The objective: A simple way to check the sugar content of beverages would be useful in restaurants and when buying drinks with unknown ingredients. We developed a method of using an iPod or other Smartphone and 3D movie glasses to measure the polarization rotation , and thereby the sugar content of drinks..
We bought 5 different test liquids, including three different varieties of apple juice, and regular and diet 7-Up. We produced, as calibration liquids, three types of solutions, each with a different amount of dissolved sugar.
The iPod touch provided a source of linearly polarized light that was passed through the liquid. We measured the polarization rotation created by the test liquid using a pair of 3D movie glasses.
We plotted a graph with our calibration liquids, and compared our test liquids to that graph to find our measure of its sugar content.

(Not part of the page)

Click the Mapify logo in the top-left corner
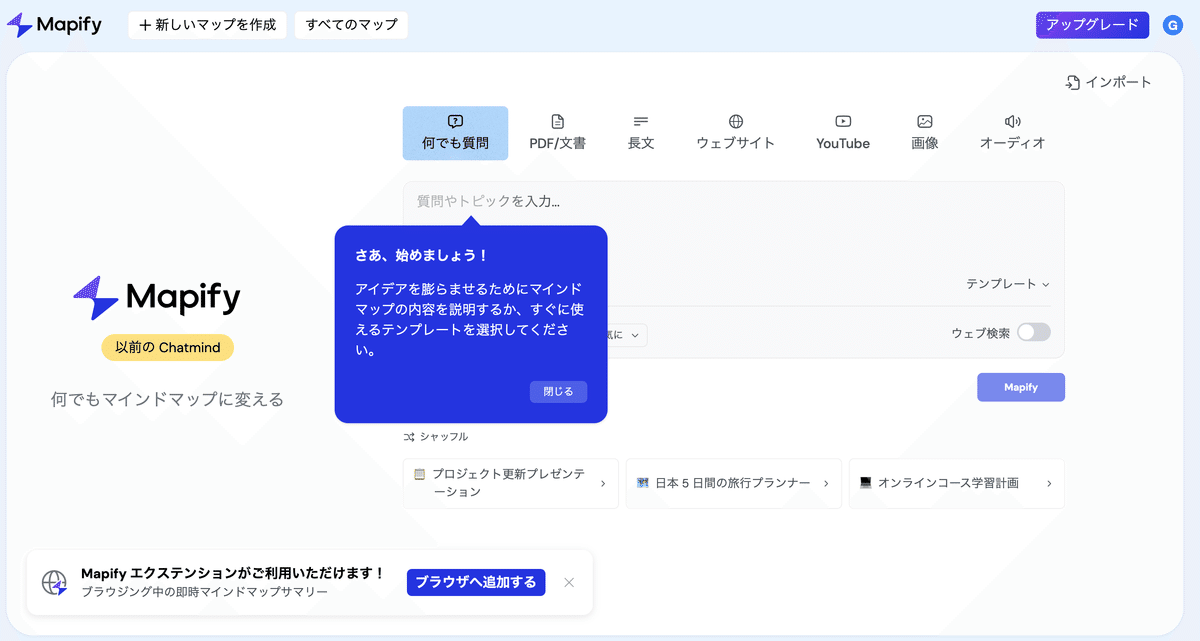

We got fairly accurate results with apple juice (28 grams on label to 25 grams measured), low-calorie apple juice (14g on label to 15g measured), half strength apple juice (14g on label to 13g measured), and diet 7-Up (0g on label to 0.5g measured).
However, our results were not very accurate for regular 7-Up (25g on label to 8g measured).
Our results proved that it is possible to measure sugar content in various liquids using an iPod touch and 3D movie glasses.
However, our procedure did not provide accurate results for the 7-Up. We think that this is because 7-Up is sweetened by high fructose corn syrup.
Since fructose rotates the polarization negatively, and sucrose rotates it positively, the two sugars cancel out and give an inaccurate reading. This project gives people an easy and cheap way to test sugar content in liquids.
This project is about measuring sugar content in liquids using an iPod and 3D movie glasses.